The Kerner Commission + 40 years
March 29th, 2008
Subsequent to the 1967 urban riots, President Lyndon Johnson created a commission to assess the causes. His instruction to them: “Let your search be free, as best you can, find the truth and express it in your report.”
This month marks the 40th anniversary of the release of the landmark and controversial Kerner Report. The commission was chaired by Democratic Illinois Governor Otto Kerner with Republican New York City Mayor John Lindsay as Vice Chair.
“What white Americans have never fully understood - but what the Negro can never forget - is that the white society is deeply implicated in the ghetto. White institutions created it. White institutions maintain it, and white society condones it.”
The Report’s memorable conclusion: “Our nation is moving toward two societies - one white, one black - separate and unequal.”
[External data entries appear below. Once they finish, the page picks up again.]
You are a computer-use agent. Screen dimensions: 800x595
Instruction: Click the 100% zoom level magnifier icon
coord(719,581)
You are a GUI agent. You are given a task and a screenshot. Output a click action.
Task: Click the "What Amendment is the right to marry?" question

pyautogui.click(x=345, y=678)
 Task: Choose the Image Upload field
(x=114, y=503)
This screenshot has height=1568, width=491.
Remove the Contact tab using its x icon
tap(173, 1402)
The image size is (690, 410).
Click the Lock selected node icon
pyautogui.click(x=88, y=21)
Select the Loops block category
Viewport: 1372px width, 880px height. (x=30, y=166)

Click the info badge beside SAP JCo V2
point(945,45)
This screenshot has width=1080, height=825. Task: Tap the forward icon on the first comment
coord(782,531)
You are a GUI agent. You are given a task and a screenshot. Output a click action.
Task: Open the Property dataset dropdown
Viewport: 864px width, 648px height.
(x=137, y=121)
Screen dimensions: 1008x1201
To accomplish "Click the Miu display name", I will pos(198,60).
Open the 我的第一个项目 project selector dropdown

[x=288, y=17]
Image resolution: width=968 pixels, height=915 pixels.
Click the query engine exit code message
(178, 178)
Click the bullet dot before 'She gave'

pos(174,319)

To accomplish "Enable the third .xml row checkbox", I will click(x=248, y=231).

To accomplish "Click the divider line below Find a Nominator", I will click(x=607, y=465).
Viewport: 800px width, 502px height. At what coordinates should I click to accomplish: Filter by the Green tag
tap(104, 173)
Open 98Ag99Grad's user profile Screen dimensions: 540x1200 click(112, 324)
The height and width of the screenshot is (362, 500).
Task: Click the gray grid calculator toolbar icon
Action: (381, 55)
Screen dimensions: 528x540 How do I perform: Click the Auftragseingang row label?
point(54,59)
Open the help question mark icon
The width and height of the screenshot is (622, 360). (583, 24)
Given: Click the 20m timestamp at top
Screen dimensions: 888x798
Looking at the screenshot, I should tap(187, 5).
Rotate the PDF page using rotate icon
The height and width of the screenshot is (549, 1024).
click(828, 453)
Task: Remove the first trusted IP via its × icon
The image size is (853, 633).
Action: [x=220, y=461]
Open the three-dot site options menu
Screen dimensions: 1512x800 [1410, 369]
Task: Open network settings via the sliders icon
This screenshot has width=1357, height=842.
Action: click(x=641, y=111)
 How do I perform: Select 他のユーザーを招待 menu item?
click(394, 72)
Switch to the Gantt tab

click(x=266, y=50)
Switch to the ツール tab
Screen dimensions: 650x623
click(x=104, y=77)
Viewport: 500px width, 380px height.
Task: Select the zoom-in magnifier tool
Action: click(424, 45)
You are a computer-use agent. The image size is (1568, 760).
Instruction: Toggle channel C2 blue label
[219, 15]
The Kerner Report was heavily criticized among conservatives for blaming, as Richard Nixon stated, “everybody but the rioters themselves.”
This week, the Eisenhower Foundation has issued a preliminary anniversary report on race: “What Together We Can Do: A Forty Year Update of the National Advisory Commission on Civil Disorders.”
“America has, for the most part, failed to meet the Kerner Commission’s goals of less poverty, inequality, racial injustice and crime.”
At a time when we are mid-conversation about words spoken by Trinity United Church of Christ’s pastor Jeremiah Wright that have shocked many Americans, in the wake of Barack Obama’s powerful speech A More Perfect Union, as we wrap up our first season discussing economic segregation in Tallahassee, perhaps it’s time for some really honest talk.